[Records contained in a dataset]
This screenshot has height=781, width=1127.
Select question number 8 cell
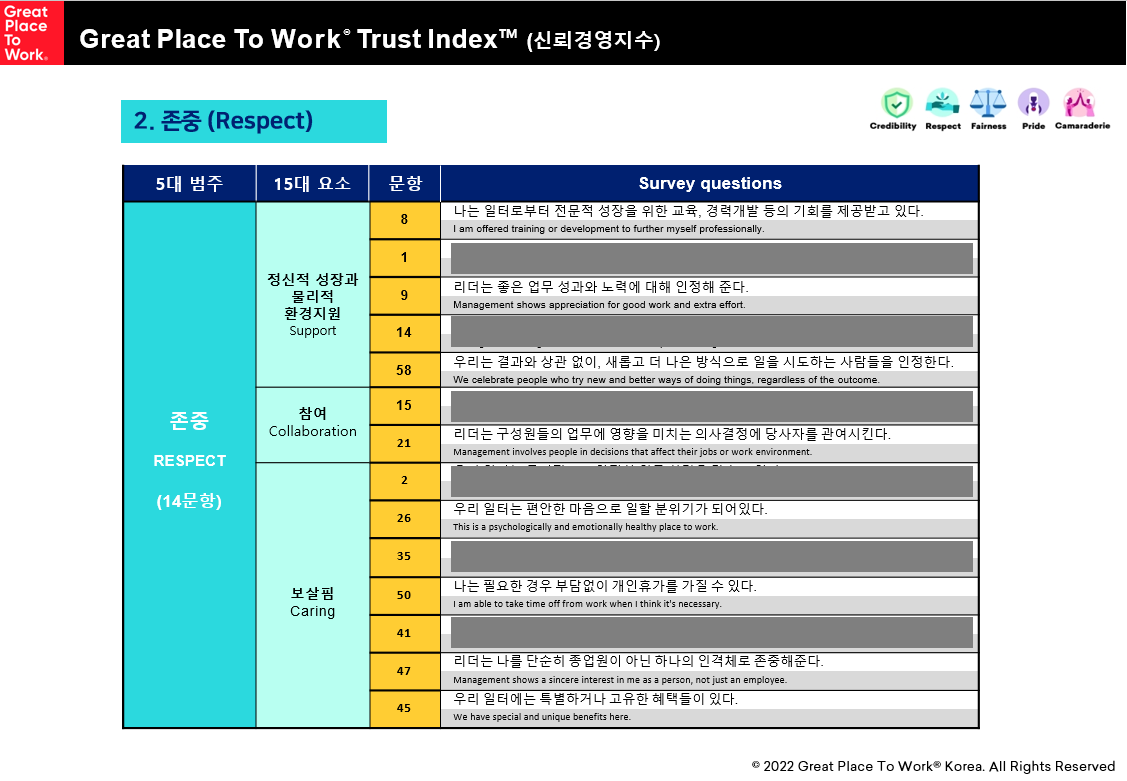coord(404,220)
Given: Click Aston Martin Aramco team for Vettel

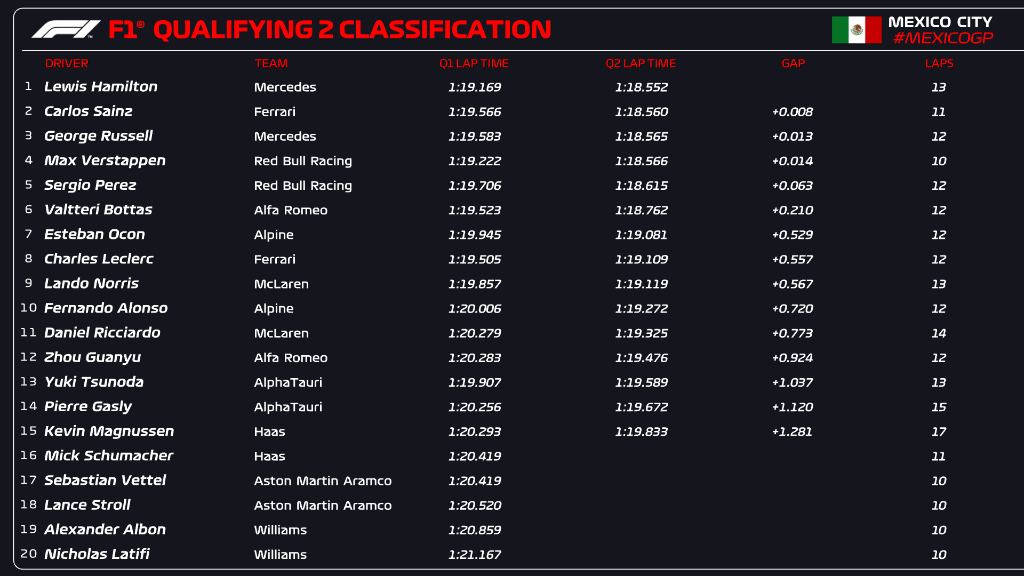Looking at the screenshot, I should (x=323, y=481).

**WORK TO COMPLETE**
In the copy, include no pictures; otherwise transcribe the entries exactly.

**TASK RESULT**
This screenshot has height=781, width=1127.
Select question number 8 cell
coord(404,220)
Given: Click Aston Martin Aramco team for Vettel

Looking at the screenshot, I should (x=323, y=481).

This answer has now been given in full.